Does Domain-Specific Retrieval Augmented Generation Help LLMs Answer Consumer Health Questions?

Chase M Fensore, Rodrigo M Carrillo-Larco, Megha Shah, Joyce C. Ho

Published: 01 Aug 2025, Last Modified: 11 Sept 2025Machine Learning for Healthcare 2025EveryoneCC BY 4.0

Abstract: While large language models (LLMs) have shown impressive performance on medical benchmarks, there remains uncertainty about whether retrieval-augmented generation (RAG) meaningfully improves their ability to answer consumer health questions.
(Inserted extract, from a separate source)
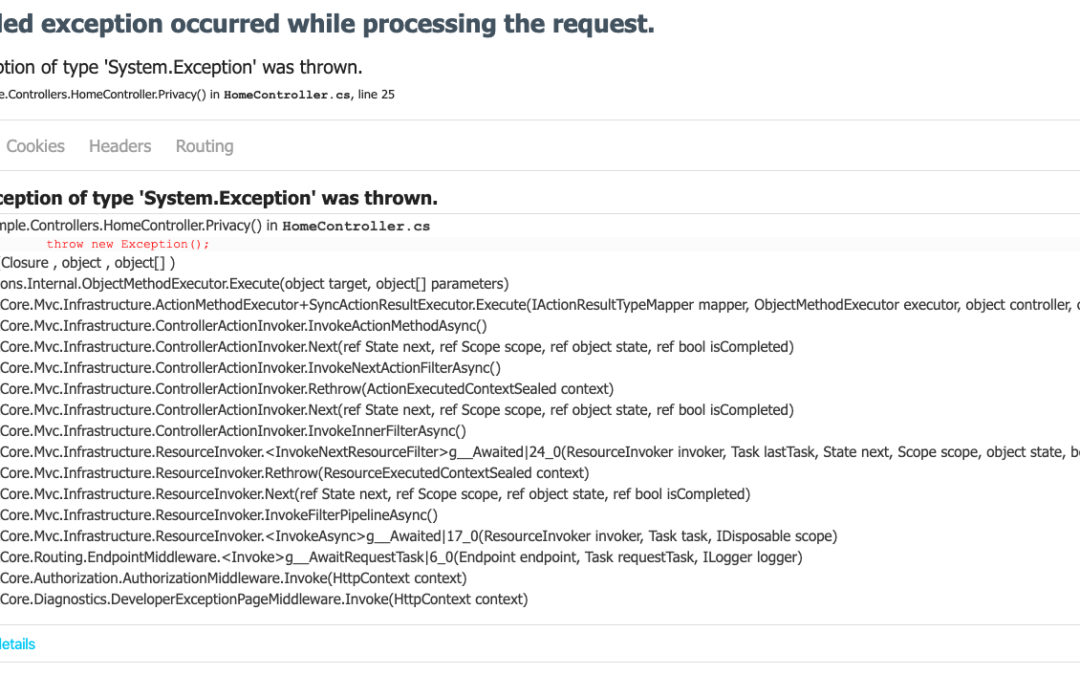Expand the lambda Closure, object, object[] frame
The height and width of the screenshot is (675, 1080).
[x=88, y=263]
In this study, we systematically evaluate vanilla LLMs against RAG-enhanced approaches using the NIDDK portion of the MedQuAD dataset. We compare four open-source LLMs in both vanilla and RAG configurations, assessing performance through automated metrics, LLM-based evaluation, and clinical validation. Surprisingly, we find that vanilla LLM approaches consistently outperform RAG variants across both quantitative metrics (BLEU, ROUGE, BERTScore) and qualitative assessments. The relatively low retrieval performance (Precision@ 5= 0.15) highlights fundamental challenges in implementing effective RAG systems for medical question-answering, even with carefully curated questions. While RAG showed competitive performance in specific areas like scientific consensus and harm reduction, our findings suggest that successful implementation of RAG for consumer health questionanswering requires more sophisticated approaches than simple retrieval and prompt engineering. These results contribute to the ongoing discussion about the role of retrieval augmentation in medical AI systems and highlight the need for medical-specific RAG infrastructure to enhance medical question-answering systems.